The aim of my thesis was to apply the recent breakthroughs in ASR on a Hungarian corpus. Having been provided with an original feed-forward neural network that represented the currently used architecture, I set out to improve on this system’s performance by introducing recurrent neural networks.
During my work on this thesis, I have determined that by introducing a TDNN-LSTM architecture on top of the classical system, we can improve our Word Error Rate by 3,32% compared to our feed-forward network. Furthermore, this does not increase training times inordinately, and our system even outperforms the original in terms of decoding speed.

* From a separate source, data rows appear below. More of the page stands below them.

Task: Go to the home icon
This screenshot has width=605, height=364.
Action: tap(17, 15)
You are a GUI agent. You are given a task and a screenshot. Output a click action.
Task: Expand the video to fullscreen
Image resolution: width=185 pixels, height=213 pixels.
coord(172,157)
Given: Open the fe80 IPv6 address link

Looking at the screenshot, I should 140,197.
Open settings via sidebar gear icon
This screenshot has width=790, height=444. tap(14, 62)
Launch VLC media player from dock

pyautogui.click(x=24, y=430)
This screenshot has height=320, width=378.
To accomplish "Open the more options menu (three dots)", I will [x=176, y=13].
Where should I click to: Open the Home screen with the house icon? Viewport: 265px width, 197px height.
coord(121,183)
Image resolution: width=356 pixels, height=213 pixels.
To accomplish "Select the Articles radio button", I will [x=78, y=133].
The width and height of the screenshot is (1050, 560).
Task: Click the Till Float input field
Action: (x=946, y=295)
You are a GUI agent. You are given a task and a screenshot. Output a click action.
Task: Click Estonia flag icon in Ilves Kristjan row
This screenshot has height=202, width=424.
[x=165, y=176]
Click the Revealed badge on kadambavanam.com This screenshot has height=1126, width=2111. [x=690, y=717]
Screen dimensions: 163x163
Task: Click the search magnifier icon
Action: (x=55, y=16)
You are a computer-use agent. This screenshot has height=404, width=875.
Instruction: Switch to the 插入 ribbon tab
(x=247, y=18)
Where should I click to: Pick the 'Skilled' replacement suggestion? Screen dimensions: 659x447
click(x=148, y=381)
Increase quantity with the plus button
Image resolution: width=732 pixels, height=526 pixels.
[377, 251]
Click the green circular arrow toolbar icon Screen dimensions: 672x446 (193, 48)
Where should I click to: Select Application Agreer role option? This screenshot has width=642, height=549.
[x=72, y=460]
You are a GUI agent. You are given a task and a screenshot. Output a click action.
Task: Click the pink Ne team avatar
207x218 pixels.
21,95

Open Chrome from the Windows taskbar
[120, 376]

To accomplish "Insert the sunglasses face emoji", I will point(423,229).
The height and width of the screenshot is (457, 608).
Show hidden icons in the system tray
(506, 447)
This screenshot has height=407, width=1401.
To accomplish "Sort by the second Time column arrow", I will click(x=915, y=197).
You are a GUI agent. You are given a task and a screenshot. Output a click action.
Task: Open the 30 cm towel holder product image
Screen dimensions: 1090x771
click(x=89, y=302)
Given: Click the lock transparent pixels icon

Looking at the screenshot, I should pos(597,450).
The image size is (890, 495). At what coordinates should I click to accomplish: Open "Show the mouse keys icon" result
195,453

Because the classical system has an impact on the neural network’s final performance, hyperparameter searches have been made in order to determine the optimal configuration of the classical system, which have confirmed that the default values used by Kaldi recipes were optimal. Hyperparameter searches of the recurrent neural network show that the optimal size is a smaller network with 192 neurons per layer, as opposed with the much higher number of neurons used in international papers and results. The reason for this is the smaller size of the training corpora available in Hungarian. Thus, it is shown that even on a small corpus, the introduction of recurrent networks yields a significant improvement.